Problem to solve: Establish how many lines in the material below include the word "legend", then give the count alone.
▼
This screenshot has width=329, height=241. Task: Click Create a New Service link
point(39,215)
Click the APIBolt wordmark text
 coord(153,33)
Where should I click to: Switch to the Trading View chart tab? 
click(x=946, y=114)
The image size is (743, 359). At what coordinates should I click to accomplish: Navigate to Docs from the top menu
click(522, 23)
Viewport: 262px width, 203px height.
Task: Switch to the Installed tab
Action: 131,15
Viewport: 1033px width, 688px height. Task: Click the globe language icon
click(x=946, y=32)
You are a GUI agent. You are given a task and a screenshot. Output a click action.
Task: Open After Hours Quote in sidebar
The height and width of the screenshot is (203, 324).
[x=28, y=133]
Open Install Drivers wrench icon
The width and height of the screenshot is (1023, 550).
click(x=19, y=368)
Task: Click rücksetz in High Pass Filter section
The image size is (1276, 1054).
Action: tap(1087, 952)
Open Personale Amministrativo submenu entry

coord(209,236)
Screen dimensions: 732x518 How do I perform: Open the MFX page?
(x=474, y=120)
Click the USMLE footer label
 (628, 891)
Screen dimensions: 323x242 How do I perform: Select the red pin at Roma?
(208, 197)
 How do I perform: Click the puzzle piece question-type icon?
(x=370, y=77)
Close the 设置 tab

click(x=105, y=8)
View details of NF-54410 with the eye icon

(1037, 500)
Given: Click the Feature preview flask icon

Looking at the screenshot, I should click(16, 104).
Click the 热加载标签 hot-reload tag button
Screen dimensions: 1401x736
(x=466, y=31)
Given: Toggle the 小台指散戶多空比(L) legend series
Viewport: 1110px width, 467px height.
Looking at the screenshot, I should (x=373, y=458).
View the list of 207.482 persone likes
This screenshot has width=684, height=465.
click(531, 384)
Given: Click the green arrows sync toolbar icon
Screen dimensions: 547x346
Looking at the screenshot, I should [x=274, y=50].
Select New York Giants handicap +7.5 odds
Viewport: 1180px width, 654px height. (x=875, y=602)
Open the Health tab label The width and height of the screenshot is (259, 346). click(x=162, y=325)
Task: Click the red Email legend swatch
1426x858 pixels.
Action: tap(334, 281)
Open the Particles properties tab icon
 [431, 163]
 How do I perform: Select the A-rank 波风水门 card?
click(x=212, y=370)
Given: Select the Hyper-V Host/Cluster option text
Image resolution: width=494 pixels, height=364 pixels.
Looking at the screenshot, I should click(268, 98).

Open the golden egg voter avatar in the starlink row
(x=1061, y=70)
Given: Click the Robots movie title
▲
Exercise response: 2